TASK MATERIAL ::
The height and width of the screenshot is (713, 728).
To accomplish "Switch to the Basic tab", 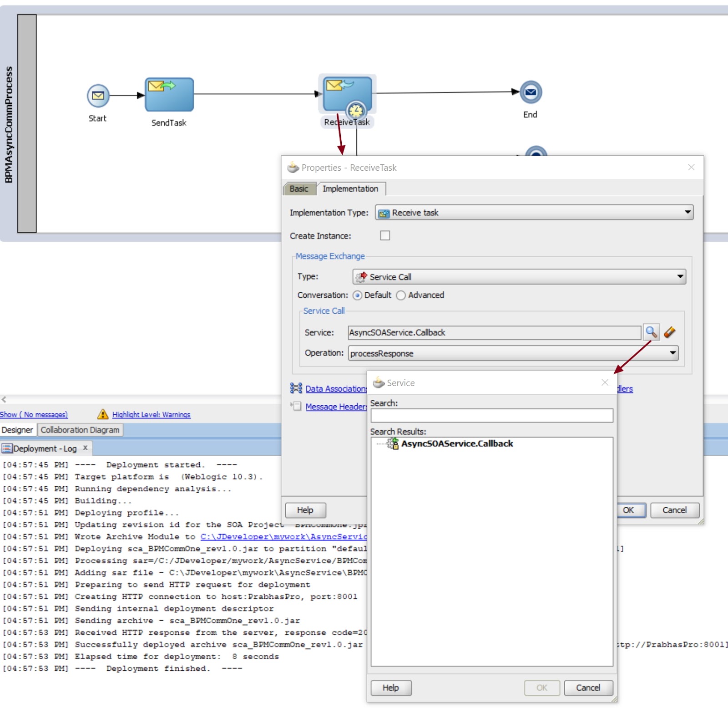I will tap(299, 188).
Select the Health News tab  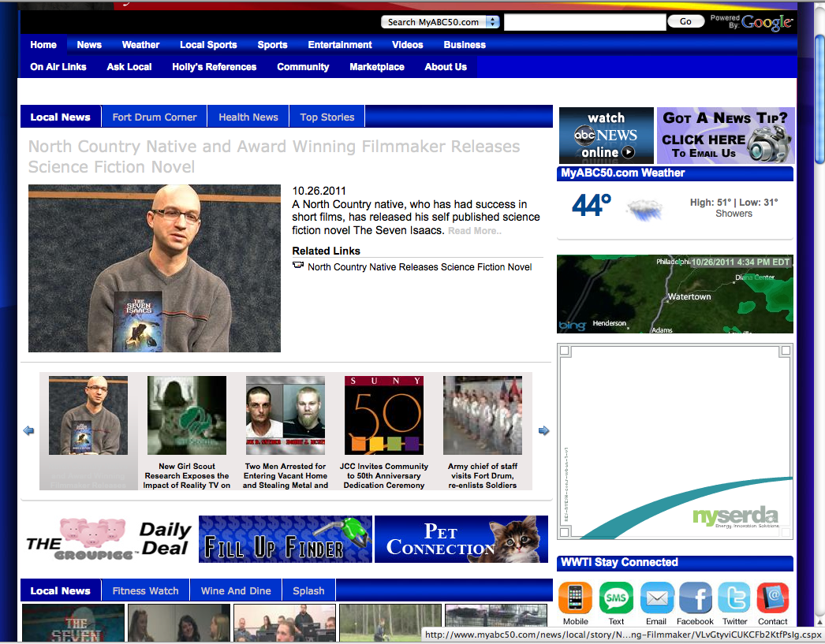(x=248, y=117)
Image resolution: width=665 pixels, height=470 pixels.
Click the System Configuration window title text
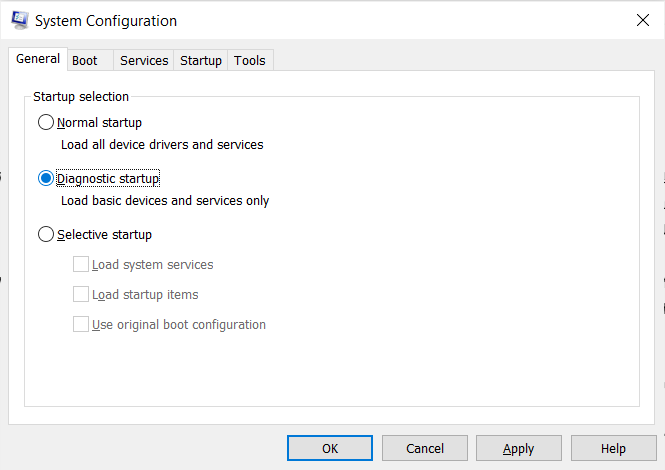pyautogui.click(x=106, y=21)
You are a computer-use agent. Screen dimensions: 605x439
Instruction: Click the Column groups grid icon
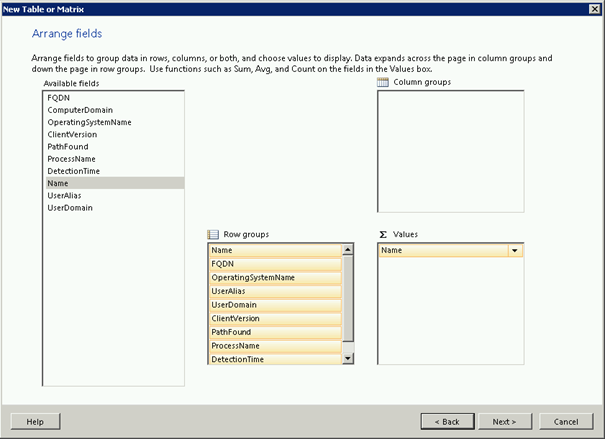pyautogui.click(x=383, y=82)
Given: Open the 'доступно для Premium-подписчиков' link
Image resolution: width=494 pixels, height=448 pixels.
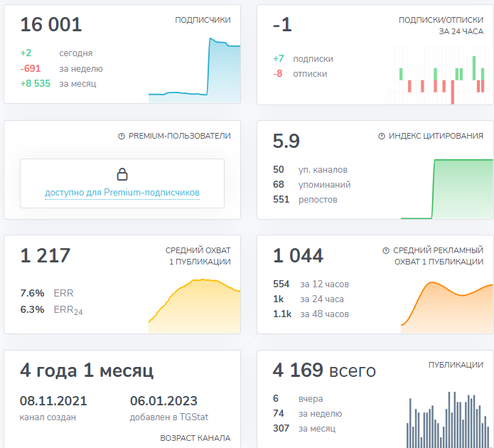Looking at the screenshot, I should coord(122,193).
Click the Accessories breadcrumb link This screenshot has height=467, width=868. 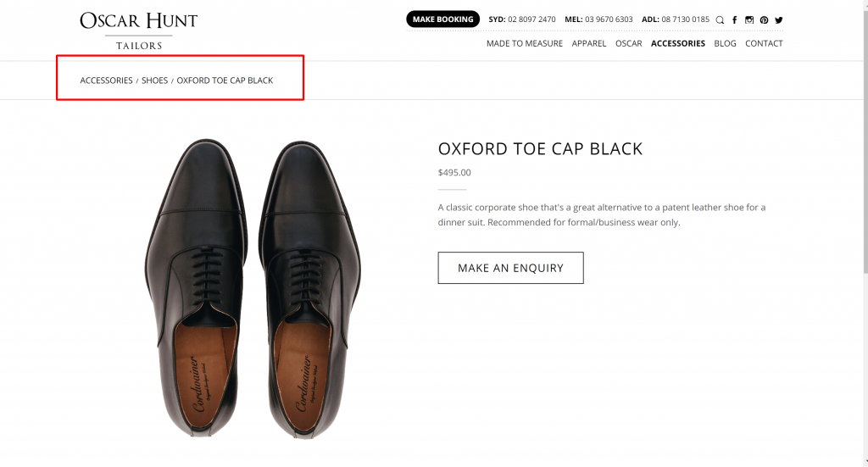[106, 81]
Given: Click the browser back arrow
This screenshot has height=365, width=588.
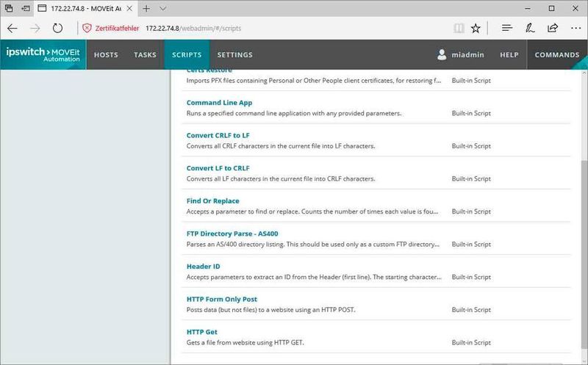Looking at the screenshot, I should [12, 28].
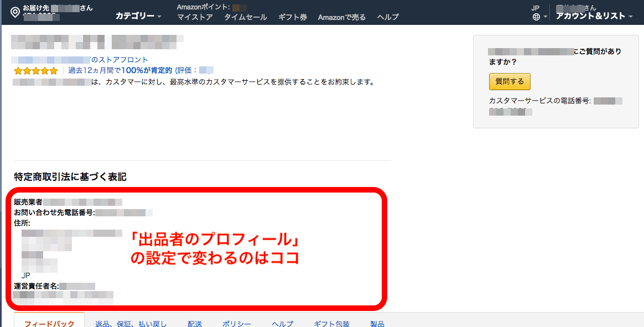644x327 pixels.
Task: Switch to the ポリシー tab
Action: [237, 323]
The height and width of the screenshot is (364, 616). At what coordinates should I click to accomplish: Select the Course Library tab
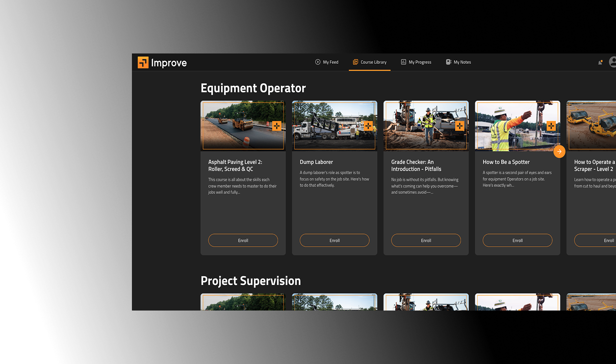370,62
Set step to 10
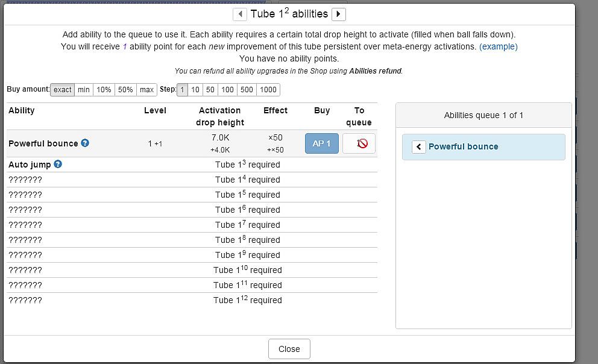Image resolution: width=598 pixels, height=364 pixels. click(x=195, y=90)
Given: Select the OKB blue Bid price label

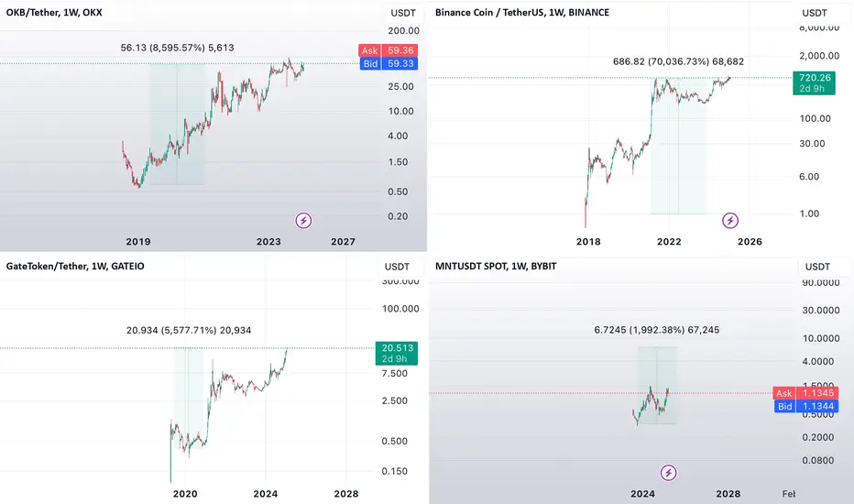Looking at the screenshot, I should [389, 64].
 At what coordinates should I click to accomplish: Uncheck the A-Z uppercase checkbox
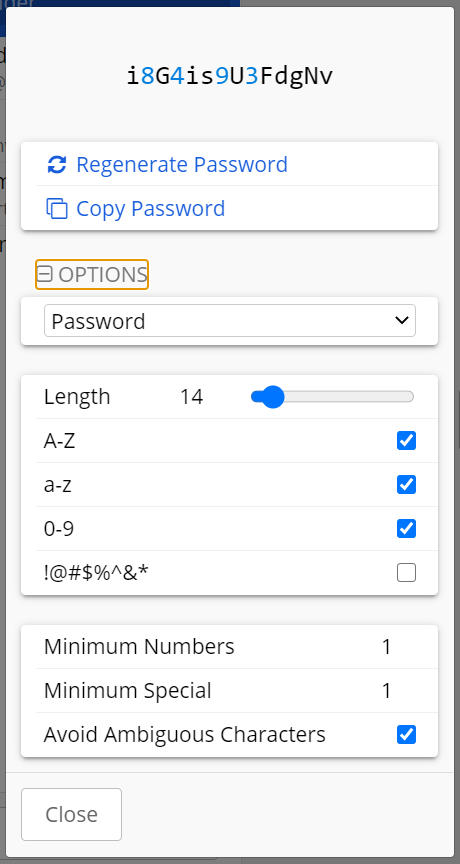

TO DO :: Leave the pictures aside and print exactly, and only, the lines from the one with "The height and width of the screenshot is (364, 616)." through the end of the data, both included.

SOLUTION FOR THIS TASK ::
The height and width of the screenshot is (364, 616). At what coordinates should I click to accomplish: Select the Course Library tab
370,62
Set step to 10
Image resolution: width=598 pixels, height=364 pixels. click(x=195, y=90)
Given: Select the OKB blue Bid price label

Looking at the screenshot, I should [389, 64].
 At what coordinates should I click to accomplish: Uncheck the A-Z uppercase checkbox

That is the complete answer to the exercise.